And while they credit the festival for making strides for female musicians, they also acknowledge its shortcomings. "In a perfect world, all festivals would represent across-the-board diversity: women, people of color, and LGBTQ people,” Tegan notes. “There's a part of me that doesn’t want to have to be isolated in subgroups based on my sexuality or my gender," Sara adds. "But then on the other hand, I think maybe there's space for all of those things."
So with the tenth anniversary of Tegan and Sara's seminal album The Con and the twentieth anniversary of Lilith Fair approaching, we caught up with the two to talk about intersectionality, the “testosterone-fueled cock-fest” of the aughts, and whether Lilith Fair’s brand of feminism remains today.
GLAMOUR: What do you remember about your first show at Lilith Fair '98?
Tegan: It was very close to when we graduated high school, so it was a very strange sensation. Being asked to play Lilith Fair was like, We've made it. It did not register or matter we were playing a village stage that actually had nothing to do with Lilith Fair. It wasn't like Sarah McLachlan chose us — it likely would have been the local promoter booking that stage — but it didn't matter. We were so excited anyway. Even then, we were aware of how powerful it was to have so many women on the same bill.
GLAMOUR: What did you know about Lilith Fair from the get-go? What kind of impressions did you have when they first approached you?
Sara: We were in high school [when Lilith Fair started], and I remember hearing about it and thinking it was great and a really cool idea — but we were also in a totally different genre of music because we were in a punk band. I remember thinking it was something my mom and her friends were really excited about. And just to give context: When I was in high school, my mom was the same age basically I am now — her late thirties. So I remember it being, you know, Sarah McLachlan and Sheryl Crow and the Dixie Chicks; these were artists that I was totally aware of, but I was a punk teenager taking drugs and going to raves. I was not necessarily listening to that music.
GLAMOUR: In 2010, did you have any reservations about playing the revival?
Tegan: In a perfect world, all festivals would represent across-the-board diversity: women, people of color, and LGBTQ people. It goes without saying that I wish every festival had that mandate. To me, it's completely a no-brainer; at this point, there's no excuse for why festivals have such low numbers. I truly believe it's complete laziness. I call out all festivals. I think it's absolutely embarrassing, and we're friends with lots of people who throw festivals. It’s shameful. But that being said, I think that there's value in having an all-women festival, even if there were women represented on everything.
Sara: I always have this feeling of [wanting] to be included in all the festivals. I don't want to just have to be on a festival for women or for a festival for gay people or whatever it is. I like the idea that there are festivals that are diverse and speak to a variety of types of genres and music and people. That's where I sort of eventually ended up. But I do believe, at the time, it was a real revolutionary thing.

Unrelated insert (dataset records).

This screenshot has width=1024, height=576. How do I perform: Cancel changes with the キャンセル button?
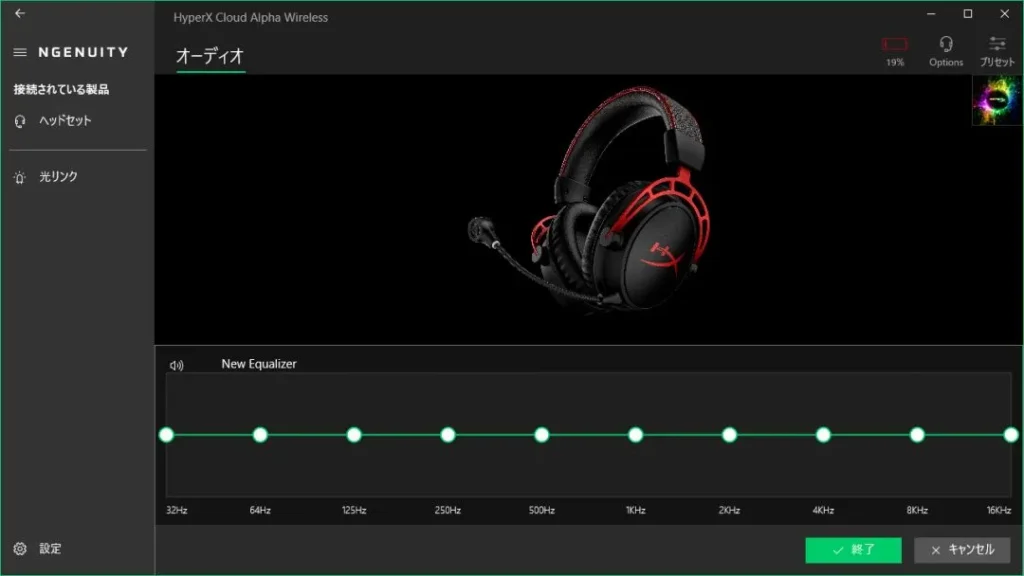point(961,550)
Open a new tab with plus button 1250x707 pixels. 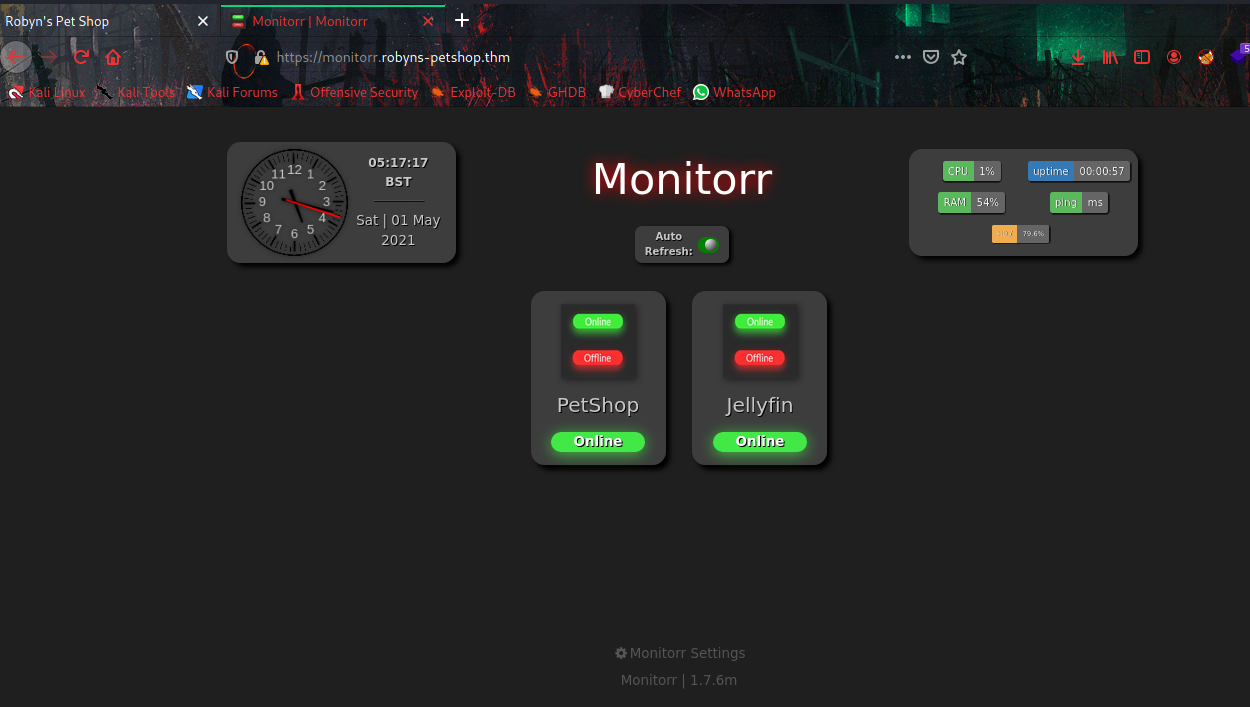pos(461,20)
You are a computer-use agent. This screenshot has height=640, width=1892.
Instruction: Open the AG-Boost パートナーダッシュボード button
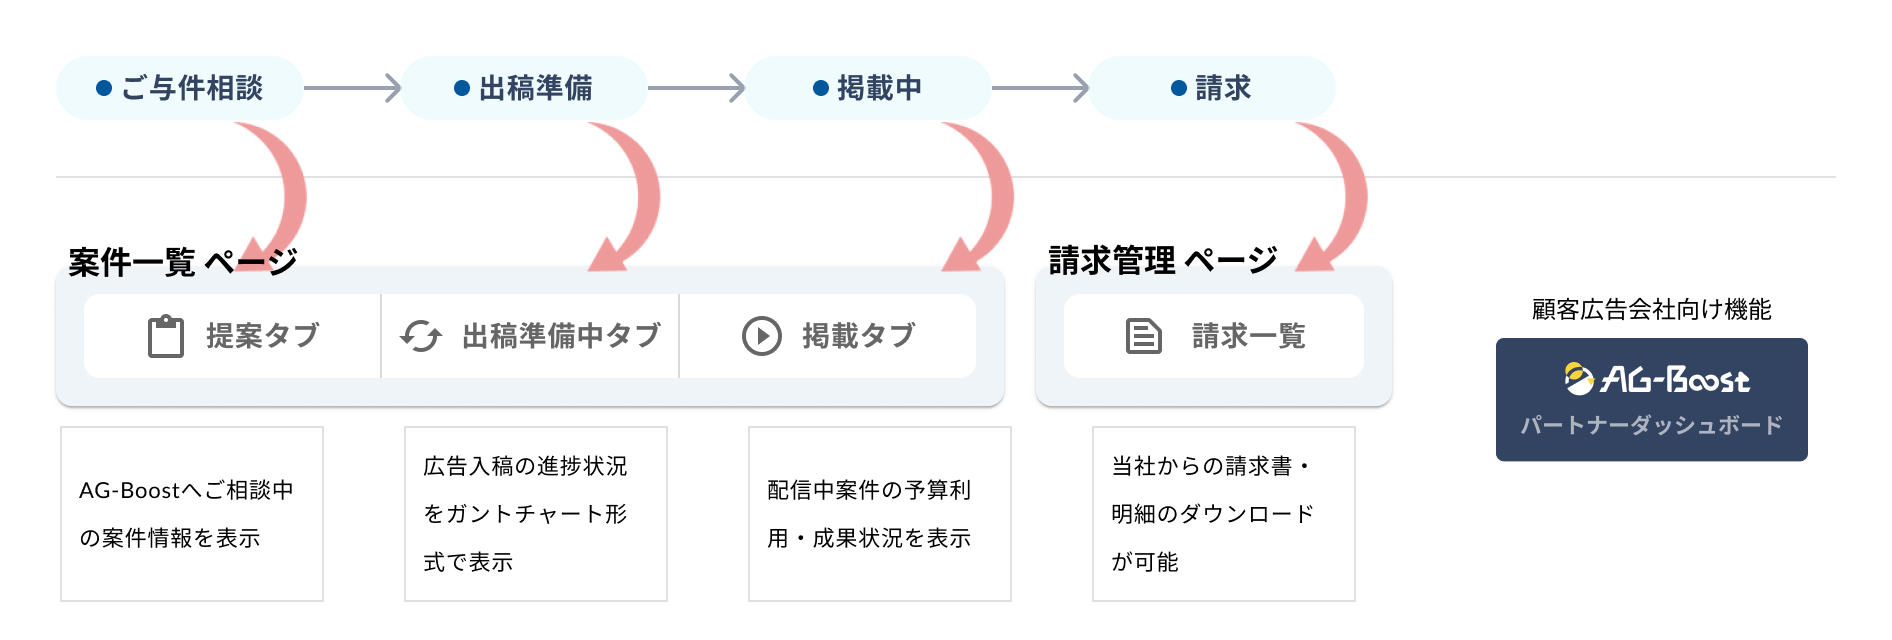click(1651, 399)
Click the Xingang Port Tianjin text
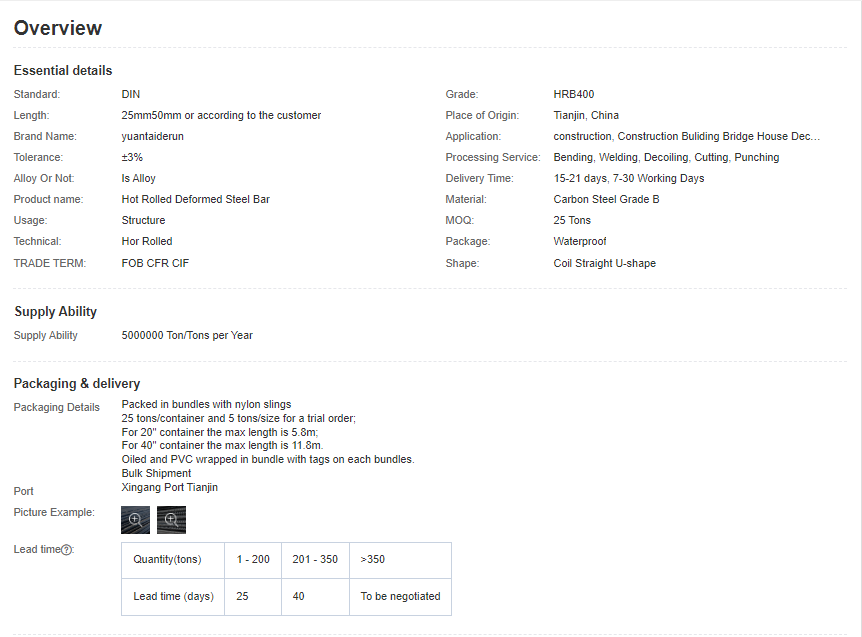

GLAMOUR: Do you think that Lilith Fair would work today? Would you play the festival?
Tegan: I want to believe it would. When I think about a female-fronted festival right now, with a range of huge artists, from P!nk and Alicia Keys to Lady Gaga and Katy Perry to smaller artists like Tegan and Sara and Shura and MUNA and Grimes, there's just so much incredible music. Look at how successful the Women's March was. Obviously, we have millions of people who feel that women need to still be empowered; young girls still need encouragement and people to look up to.
Sara: I would totally play it. I have a lot of different opinions. There is a part of me that doesn’t want to have to be isolated in subgroups based on my sexuality or my gender. But then on the other hand, I think maybe there's space for all of those things.
GLAMOUR: How would you describe the brand of feminism that Lilith had — and how do you describe what the crowd came there wanting?
Tegan: We were so young when Lilith first started that I wouldn't put words in Sara's mouth for why she did it. But I'm assuming now that we've had 20 years in the business, she probably did it for the same reason why I would want to: because there's such a lack of women at festivals. Even the really alternative festivals — actually, the more alternative the festival, the more men. It opens a whole other can of worms as to why we felt so embraced by punk-pop and pop music because when we were considered an indie-rock band, we were surrounded by men all the time. It's a very white, very heterosexual, and very male world. I often felt like we were outsiders because we weren't even just a female-fronted indie-rock band, we were a queer band, and that didn't always make us feel like we were accepted. It just made us feel awkward. I imagine that a lot of these huge touring rock festivals had no women, or hardly any women, and you look at this lineup of Tracy Chapman, Shawn Colvin, Paula Cole, Sarah McLachlan, Indigo Girls, and Dixie Chicks combining to have a festival, and that seems ideal to me. I feel nervous and awkward playing festivals because there's so much jockeying for position and camaraderie between certain kinds of bands, and often as the only queer band and the only female-fronted band, I feel awkward and left out.
GLAMOUR: Are there differences between the feminism of that time during Lilith Fair and the feminism of now that you've observed?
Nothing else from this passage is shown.